Cuse was a two seed, and they made OK St as a one seed play them in Albany
They made us as a 1 play George Mason as a 12 in DC. I was there, it was 18,000 to 2,000
They made MSU play us as a 7 in MSG
Although they probably didn't think Mason or us would get there, and we won the whole damn thing anyway
The only one there that really matters is Cuse; that’s a tough draw for OKST.
We played GMU in DC not because of them, but because of who their 3 seed was (I can’t remember; UNC?). Only the top four seeds are placed into regionals with geographic location as a factor. Seeds 5-16 are placed into
pods by geography. This is how you get the correlation between GMU eventually getting into the East in 06 (because of UNC(?)) and us getting the East in 14 (because of Nova). It’s also why we got sent to relatively local Buffalo in 2022. Going down the bracket, the higher you are on your seed line, the more likely you are to be given a geographically advantageous pod. In 2022, we were 17 on the s-curve, the top 5 seed. Therefore, we had all four 4 seed pods available and went to the one with the best geography for us.
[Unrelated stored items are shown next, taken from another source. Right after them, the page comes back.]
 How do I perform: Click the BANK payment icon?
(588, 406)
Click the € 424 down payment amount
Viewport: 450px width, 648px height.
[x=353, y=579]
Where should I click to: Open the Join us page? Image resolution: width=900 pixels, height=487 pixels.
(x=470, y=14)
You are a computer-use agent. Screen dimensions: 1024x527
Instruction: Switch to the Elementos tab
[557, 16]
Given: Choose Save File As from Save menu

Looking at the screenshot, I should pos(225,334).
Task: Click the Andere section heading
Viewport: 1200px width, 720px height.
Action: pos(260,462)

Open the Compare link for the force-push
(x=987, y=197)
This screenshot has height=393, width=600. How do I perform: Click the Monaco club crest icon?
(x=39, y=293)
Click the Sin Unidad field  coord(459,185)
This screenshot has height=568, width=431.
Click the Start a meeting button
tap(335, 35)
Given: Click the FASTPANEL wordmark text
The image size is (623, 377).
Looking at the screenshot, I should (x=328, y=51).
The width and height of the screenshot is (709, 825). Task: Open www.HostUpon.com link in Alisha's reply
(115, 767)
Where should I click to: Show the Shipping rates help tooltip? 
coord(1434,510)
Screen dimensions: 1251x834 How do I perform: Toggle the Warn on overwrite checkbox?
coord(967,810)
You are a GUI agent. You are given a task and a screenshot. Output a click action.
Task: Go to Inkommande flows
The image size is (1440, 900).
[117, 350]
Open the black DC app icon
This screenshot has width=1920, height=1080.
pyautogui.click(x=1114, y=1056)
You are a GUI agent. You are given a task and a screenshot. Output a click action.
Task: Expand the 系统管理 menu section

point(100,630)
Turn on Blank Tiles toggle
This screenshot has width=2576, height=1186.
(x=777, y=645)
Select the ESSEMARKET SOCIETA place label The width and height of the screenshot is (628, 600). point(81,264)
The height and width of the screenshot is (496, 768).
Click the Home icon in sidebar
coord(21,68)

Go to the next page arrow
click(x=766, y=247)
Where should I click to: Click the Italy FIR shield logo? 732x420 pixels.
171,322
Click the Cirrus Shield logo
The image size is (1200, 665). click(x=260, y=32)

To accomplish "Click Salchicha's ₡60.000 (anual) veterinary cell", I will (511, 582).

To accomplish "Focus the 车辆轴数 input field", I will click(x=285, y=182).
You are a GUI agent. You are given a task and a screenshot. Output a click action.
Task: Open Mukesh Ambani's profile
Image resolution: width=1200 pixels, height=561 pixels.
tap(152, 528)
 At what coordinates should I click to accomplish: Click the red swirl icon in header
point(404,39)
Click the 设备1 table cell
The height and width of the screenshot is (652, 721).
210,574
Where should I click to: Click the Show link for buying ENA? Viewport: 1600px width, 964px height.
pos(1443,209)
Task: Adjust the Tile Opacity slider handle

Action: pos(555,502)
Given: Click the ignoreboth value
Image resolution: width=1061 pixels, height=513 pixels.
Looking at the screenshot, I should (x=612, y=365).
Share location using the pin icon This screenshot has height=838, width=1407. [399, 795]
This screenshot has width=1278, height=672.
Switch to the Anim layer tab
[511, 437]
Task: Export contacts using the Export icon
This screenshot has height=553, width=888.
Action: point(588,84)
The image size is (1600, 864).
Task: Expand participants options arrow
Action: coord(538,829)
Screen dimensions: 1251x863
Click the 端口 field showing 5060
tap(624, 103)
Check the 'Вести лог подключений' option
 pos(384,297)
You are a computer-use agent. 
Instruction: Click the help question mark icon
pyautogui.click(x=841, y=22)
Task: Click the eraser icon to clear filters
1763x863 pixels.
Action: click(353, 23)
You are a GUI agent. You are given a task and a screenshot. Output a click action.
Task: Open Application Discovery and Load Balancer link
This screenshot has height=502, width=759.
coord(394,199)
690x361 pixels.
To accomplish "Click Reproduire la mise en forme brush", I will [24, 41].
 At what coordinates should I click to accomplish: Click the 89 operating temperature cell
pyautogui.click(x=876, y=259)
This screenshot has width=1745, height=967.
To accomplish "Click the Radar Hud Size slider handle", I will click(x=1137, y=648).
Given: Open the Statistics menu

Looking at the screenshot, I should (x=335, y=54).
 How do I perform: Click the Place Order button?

So, because those top four seeds are placed into regionals by geography, and they’re likely to also have advantageous pods (at least the 1-3 seeds), it tracks that the lower seeded teams going into those pods would also theoretically belong geographically to the eventual regional.
And of course, for both the top seeds being assigned a regional and the rest of the field being assigned a pod, the committee will make moves that ignore geography as conferences and competitive balance requires.
It’s all relatively complicated, but us bracket nerds love this ish. I think the average but passionate bracketologist (including me lol) could do this far better than the committee.
Edit: what does this mean for Houston? If they’re 9 on the s-curve (the top 3 seed), them being placed in the South remains a distinct possibility, unless they get shuffled after the top seeds are assigned to account for conferences or competition.